En soulignant que M. [O] apparait dans un acte notarié du 16 novembre 1994 comme domicilié au [Adresse 10] à [Localité 11], Mme [D] tend également à remettre en cause le caractère continu de la possession de M. [O]., ce à quoi M. [O] objecte qu'il louait le bien.

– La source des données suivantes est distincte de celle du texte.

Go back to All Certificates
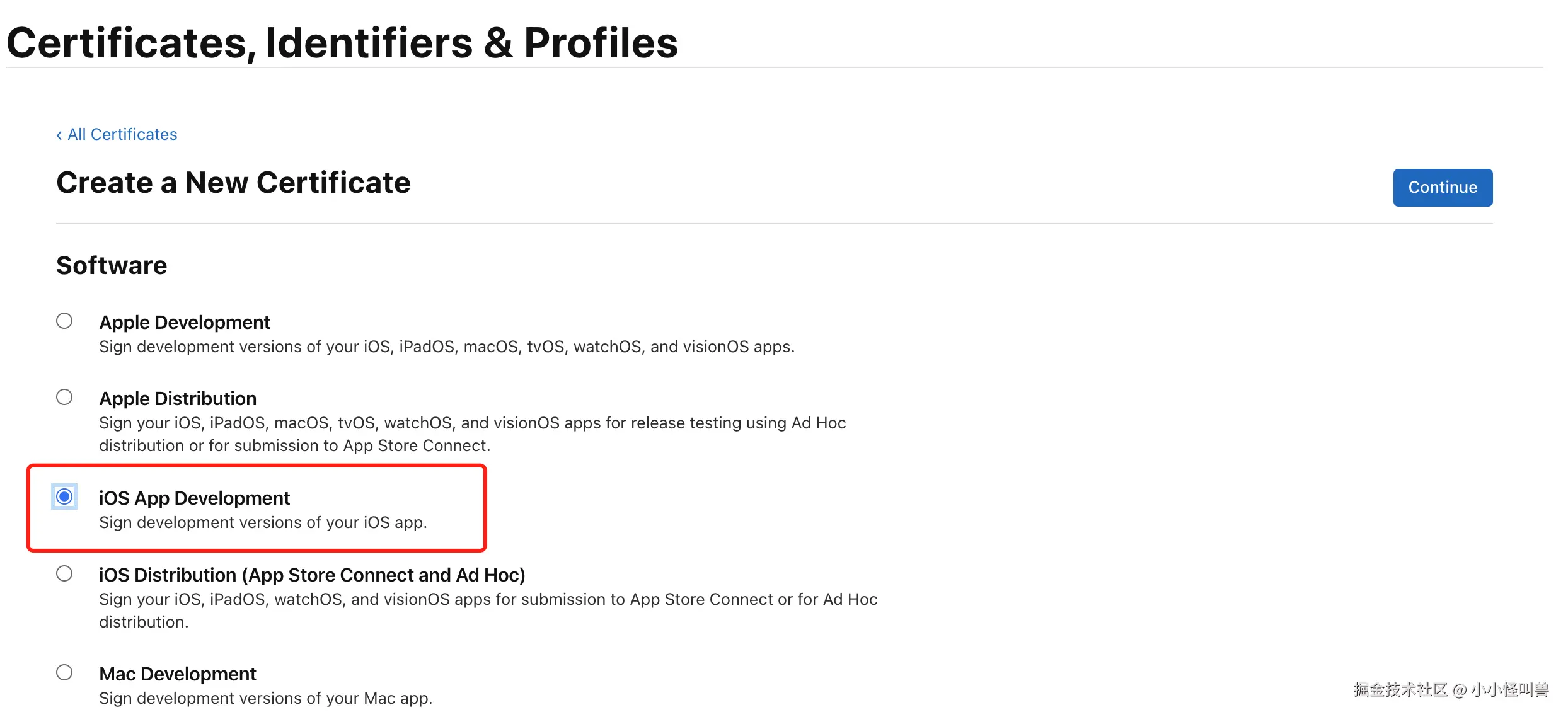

Dans ce contexte, alors qu'il est suffisamment établi que M. [O] a édifié sa maison actuelle sur le terrain AR [Cadastre 5] en 1984 et qu'il a ensuite agit comme propriétaire suivant les actes matériels précédemment relevé, ce seul élément figurant dans un acte où il n'est appelé qu'en simple témoin est insuffisant à remettre en cause la possession continue de la parcelle litigieuse par M. [O].
Aussi, sans qu'il soit besoin d'examiner les témoignages recueillis par acte d'huissier du 12 octobre 2015 (pièce 17 intimé), il convient de confirmer le jugement ayant constaté l'acquisition par prescription trentenaire de la parcelle AR [Cadastre 5] à [Localité 11] par M. [O].
Mme [D] sera en conséquence déboutée du surplus de ses demandes.
Sur les frais irrépétibles et les dépens.
Vu les articles 696 et 700 du code de procédure civile;
Mme [D], qui succombe, supportera les dépens.
L'équité commande en outre de rejeter les demandes formées au titre des frais irrépétibles de l'appel.
PAR CES MOTIFS,
La cour, statuant publiquement, en audience de renvoi après cassation, par arrêt réputé contradictoire et en dernier ressort, par sa mise à disposition au greffe conformément à l'article 451 alinéa 2 du code de procédure civile ;
- Confirme le jugement entrepris;
Y ajoutant,
- Déboute Mme [D] de ses demandes;
- Dit n'y avoir lieu à frais irrépétibles en appel;
- Condamne Mme [D] aux dépens de l'appel.
Le présent arrêt a été signé par Monsieur Patrick CHEVRIER, Président de chambre, et par Madame Nadia HANAFI, greffier, à laquelle la minute de la décision a été remise par le magistrat signataire.